The Contingency Sample

Neil gets a first sample, just in case they have to leave early

Painting Completed
May 2010
13 x 9 7/8 inches, Textured Acrylic With Moondust On Aircraft Plywood

Astronaut Neil Armstrong is moving out into the sunlight to scoop up the very first bag of rocks and soil that we humans would pick up on another world.   Collecting this sample is Neil’s first planned task once he has gained his balance and is confident that he can move about on the lunar surface.  The whole idea is to ensure that if something were to go wrong early on, and Neil had to quickly return to the lunar module, he and Buzz Aldrin would have some Moon rocks safely inside for the 240,000 mile journey back to planet Earth.

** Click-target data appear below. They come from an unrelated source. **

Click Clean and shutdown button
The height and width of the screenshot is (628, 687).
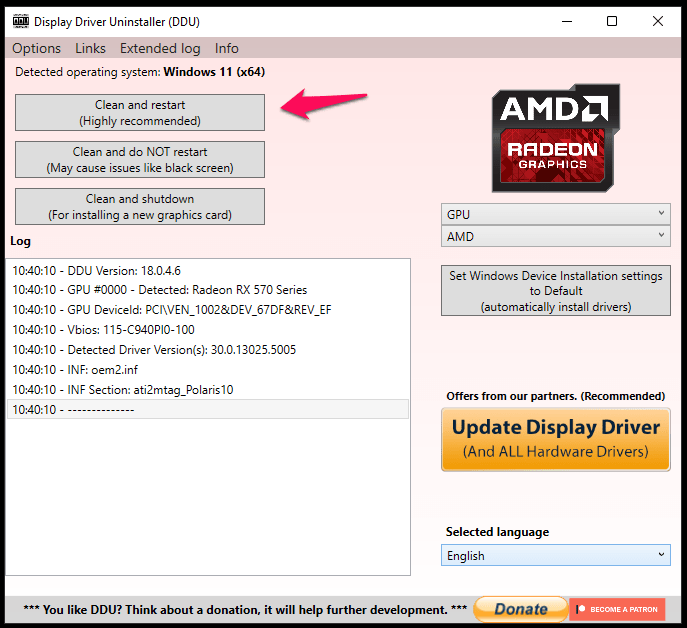click(x=140, y=207)
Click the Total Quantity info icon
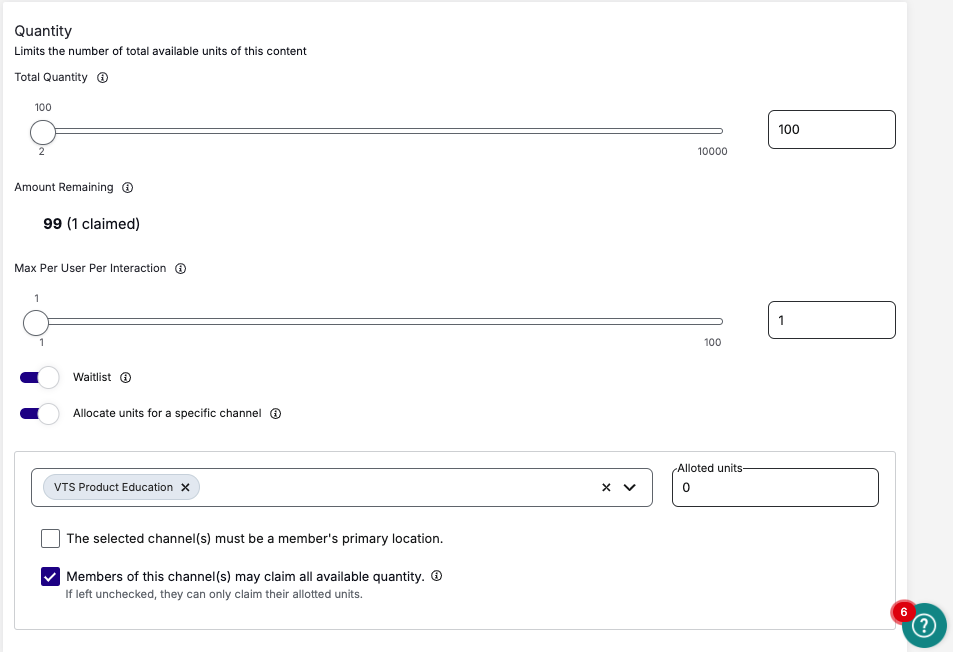 tap(102, 77)

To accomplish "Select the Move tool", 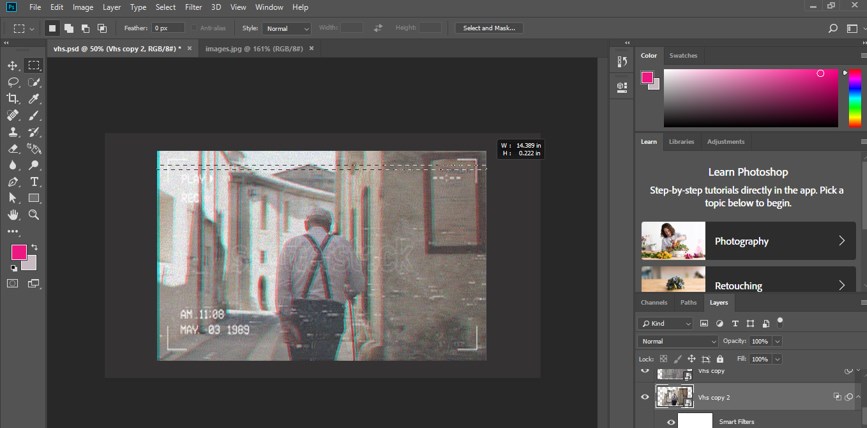I will 13,65.
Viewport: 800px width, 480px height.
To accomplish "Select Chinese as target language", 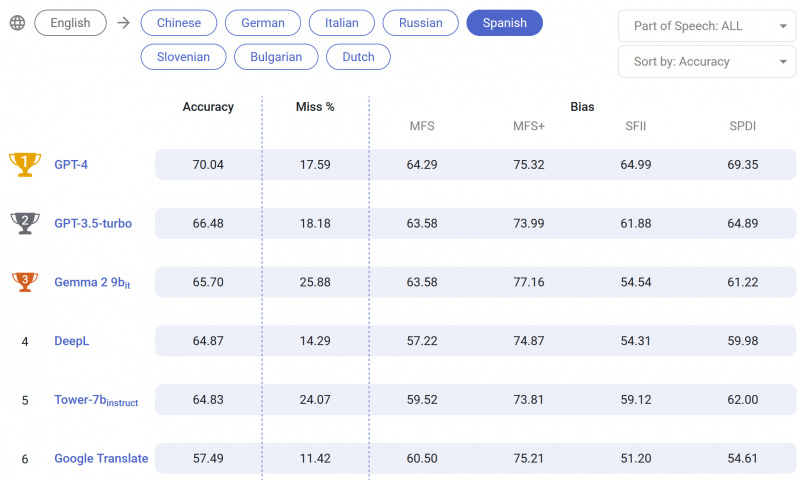I will click(178, 23).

Neil is carrying in his left glove the Contingency Sample Collector. This tool is composed of a light metal collapsible rod with a small Teflon bag anchored at one end.  The empty sample bag with collapsed handle had been stowed inside the strap-on pocket on Neil’s left thigh before he had descended the LM ladder to utter the immortal words,  “That’s one small step for (a) man; one giant leap for mankind.”

Now, with all of us watching and listening on Earth satisfied, it’s time to get to work.

Neil will scoop up the lunar material in a number of sweeping, fish-net-style motions.  Neil would say, as he was filling his contingency sample bag,  “It’s a very soft surface, but here and there, when I plug with the contingency sample collector, I run into a very hard surface that appears to be very cohesive material of the same sort. I’ll try to get a rock in here … here’s a couple.”

When the bag is sufficiently full, he will remove and fold over the open end of the teflon bag and return it to his thigh pocket, “with some difficulty,” he would later remember.  With the contingency sample stowed safely away, he will have accomplished the single most important scientific task of the Apollo 11 mission.